Set task 1
According to the anniversary address on the Statistics Commission, when was South Africa's Statistics Act promulgated?
Set task 2
Retype part of the anniversary address word for word. Begin at the words "On this the" and stop after "45 years younger.".
━━━━━ Excerpted text ━━━━━
On this the 70th anniversary of the Statistics Commission I will assert that statistics is a conduit of trust.

In that regard I locate this Commission which is a steward and custodian of global statistics in the midst of its four related sister commissions that are a year older and one which is 45 years younger.

When this august body, the UNSC was established in 1947, it joined the premiere infrastructure whose architectural design is to focus the troubled global community towards world progress, peace and prosperity.

The design is about our gregarious being and our egalitarian status, thus revealing the imperative of human beings being human. In 1946, ahead of this Commission, Social Development, Status of Women, and Population and Development Commissions, were established - all congregating to bring trust in society.

Several expert bodies accompanied these commissions, yet the prospect of being human remained remote. Without thinking and acting not only on people but the compulsion to act on the planet for peace and prosperity made this prospect impossible.

Thus the Commission on Sustainable Development was born in December 1992. No other commission has been as catalytic and trouble steering. No other has been effort-uniting across the dispersed statistical and information community.

The Commission on Sustainable Development with accompanying Sustainable Development Goals (SDGs) holds the key to a sustainable world, but only with statistics. This puts paid to the maxim that statistics is too important to be left to statisticians. No one dare challenge me when I say that statistics is a conduit of trust.

Statistician-General Pali Lehohla addresses the UN Statistics Commission on its 70th anniversary. He delivered an invited address as one of the two longest-serving statisticians-general at the body. Photo: Rick Bajornas

What then has South Africa learnt from the Statistics Commission?

To date, statistical practice in South Africa boasts 102 years of formality. This served different historical epochs under different names. Its formalisation took root on July 14, 1914, when the Statistics Act was promulgated.

Tumultuous

However, this century-long history was tumultuous. Its repugnant aroma is of 300 years of pernicious colonial rule and 48 years of brutal apartheid.

In 1974 South Africa was thrown out of the General Assembly and associated activities of the UN, such as the Statistics Commission which handles the conduit of trust: statistics.

This was because South Africa undermined all the principles establishing the four Commissions.
━━━━━ Stored records ━━━━━
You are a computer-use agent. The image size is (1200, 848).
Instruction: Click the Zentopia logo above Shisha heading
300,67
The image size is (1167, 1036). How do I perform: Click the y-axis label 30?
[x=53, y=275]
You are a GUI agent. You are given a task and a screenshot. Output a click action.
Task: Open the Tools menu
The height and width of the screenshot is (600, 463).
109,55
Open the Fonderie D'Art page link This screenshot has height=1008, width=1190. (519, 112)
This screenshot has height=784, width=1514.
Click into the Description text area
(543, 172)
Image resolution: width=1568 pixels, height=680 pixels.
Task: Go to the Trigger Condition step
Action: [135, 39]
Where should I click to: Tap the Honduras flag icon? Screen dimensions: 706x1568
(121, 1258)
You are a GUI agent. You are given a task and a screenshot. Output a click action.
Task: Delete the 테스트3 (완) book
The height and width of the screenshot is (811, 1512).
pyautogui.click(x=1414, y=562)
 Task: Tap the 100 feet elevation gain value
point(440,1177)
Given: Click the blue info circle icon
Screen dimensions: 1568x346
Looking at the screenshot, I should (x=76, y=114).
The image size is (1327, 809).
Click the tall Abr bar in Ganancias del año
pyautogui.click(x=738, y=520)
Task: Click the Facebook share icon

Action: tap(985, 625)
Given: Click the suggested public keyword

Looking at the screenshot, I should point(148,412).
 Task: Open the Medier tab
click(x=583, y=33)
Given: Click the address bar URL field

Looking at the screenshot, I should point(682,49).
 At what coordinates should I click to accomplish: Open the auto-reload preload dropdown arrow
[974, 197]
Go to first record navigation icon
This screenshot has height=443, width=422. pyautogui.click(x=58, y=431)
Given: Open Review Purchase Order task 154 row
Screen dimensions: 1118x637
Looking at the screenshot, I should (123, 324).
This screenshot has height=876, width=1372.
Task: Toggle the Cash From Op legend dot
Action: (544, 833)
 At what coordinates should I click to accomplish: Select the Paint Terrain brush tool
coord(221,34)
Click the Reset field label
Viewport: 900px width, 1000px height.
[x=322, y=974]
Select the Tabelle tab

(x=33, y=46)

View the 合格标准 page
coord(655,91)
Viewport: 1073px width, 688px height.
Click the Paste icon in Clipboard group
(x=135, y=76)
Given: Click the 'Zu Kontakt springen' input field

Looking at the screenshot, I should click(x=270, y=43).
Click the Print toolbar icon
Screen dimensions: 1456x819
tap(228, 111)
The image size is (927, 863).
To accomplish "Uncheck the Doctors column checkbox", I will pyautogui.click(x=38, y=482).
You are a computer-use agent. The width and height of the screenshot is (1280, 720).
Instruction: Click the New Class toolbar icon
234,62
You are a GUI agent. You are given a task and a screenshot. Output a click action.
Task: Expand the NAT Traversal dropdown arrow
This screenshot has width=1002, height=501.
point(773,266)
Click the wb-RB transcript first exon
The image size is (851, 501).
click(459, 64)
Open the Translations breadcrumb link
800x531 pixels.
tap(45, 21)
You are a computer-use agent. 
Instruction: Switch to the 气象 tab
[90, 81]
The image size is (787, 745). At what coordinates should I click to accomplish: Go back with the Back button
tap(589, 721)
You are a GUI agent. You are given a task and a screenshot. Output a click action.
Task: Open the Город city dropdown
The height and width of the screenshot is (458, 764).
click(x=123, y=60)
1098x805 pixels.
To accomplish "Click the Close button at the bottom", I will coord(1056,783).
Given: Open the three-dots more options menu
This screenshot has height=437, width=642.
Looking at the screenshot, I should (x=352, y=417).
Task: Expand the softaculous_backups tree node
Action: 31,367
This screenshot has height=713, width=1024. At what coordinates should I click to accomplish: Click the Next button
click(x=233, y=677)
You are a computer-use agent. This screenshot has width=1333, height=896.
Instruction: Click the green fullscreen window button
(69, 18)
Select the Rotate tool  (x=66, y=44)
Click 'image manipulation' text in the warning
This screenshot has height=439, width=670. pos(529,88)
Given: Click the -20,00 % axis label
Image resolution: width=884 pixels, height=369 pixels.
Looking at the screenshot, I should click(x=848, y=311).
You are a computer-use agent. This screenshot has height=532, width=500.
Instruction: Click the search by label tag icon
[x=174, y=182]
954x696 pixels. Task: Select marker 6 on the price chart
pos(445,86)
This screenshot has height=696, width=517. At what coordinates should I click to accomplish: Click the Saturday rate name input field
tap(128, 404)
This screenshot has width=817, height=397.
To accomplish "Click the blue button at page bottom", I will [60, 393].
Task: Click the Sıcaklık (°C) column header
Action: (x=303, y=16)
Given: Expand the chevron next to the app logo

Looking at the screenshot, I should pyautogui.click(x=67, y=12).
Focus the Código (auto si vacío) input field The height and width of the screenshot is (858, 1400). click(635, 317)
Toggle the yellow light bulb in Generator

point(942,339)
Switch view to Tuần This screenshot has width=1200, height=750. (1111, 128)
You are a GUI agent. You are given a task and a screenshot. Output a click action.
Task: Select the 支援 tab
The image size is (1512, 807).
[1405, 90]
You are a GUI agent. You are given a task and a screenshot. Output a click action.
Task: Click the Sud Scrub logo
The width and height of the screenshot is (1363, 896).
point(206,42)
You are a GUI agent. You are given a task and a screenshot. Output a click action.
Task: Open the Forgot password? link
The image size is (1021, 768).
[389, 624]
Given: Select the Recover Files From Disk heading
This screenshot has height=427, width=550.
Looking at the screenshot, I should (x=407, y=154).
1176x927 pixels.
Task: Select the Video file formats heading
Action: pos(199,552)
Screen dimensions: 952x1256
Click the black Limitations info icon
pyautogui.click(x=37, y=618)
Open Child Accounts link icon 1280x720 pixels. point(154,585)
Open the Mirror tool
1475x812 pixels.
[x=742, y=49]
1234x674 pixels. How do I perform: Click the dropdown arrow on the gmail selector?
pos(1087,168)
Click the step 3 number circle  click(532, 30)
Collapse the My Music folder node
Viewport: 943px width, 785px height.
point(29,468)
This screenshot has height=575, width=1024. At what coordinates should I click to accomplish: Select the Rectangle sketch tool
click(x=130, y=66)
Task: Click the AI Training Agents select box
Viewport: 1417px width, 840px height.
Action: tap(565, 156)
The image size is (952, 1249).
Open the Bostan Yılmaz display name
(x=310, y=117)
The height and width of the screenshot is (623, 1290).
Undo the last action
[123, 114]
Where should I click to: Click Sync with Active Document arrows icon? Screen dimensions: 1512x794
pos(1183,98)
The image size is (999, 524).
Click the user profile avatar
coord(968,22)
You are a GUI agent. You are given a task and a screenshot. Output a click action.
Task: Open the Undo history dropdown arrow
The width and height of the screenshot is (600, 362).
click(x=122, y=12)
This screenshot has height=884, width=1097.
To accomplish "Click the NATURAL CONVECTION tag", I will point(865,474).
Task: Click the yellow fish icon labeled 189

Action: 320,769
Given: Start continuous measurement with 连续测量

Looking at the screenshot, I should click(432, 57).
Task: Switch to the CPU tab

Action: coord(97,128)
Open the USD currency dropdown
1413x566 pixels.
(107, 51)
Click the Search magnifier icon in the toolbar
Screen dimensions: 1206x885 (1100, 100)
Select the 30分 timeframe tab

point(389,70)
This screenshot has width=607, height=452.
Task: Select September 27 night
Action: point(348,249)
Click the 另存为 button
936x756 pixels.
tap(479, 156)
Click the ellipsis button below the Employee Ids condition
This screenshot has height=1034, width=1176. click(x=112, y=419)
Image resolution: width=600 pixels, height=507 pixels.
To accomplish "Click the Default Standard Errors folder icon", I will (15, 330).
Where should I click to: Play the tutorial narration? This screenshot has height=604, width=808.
━━━━━
Task answer 1
July 14, 1914

Task answer 2
On this the 70th anniversary of the Statistics Commission I will assert that statistics is a conduit of trust.

In that regard I locate this Commission which is a steward and custodian of global statistics in the midst of its four related sister commissions that are a year older and one which is 45 years younger.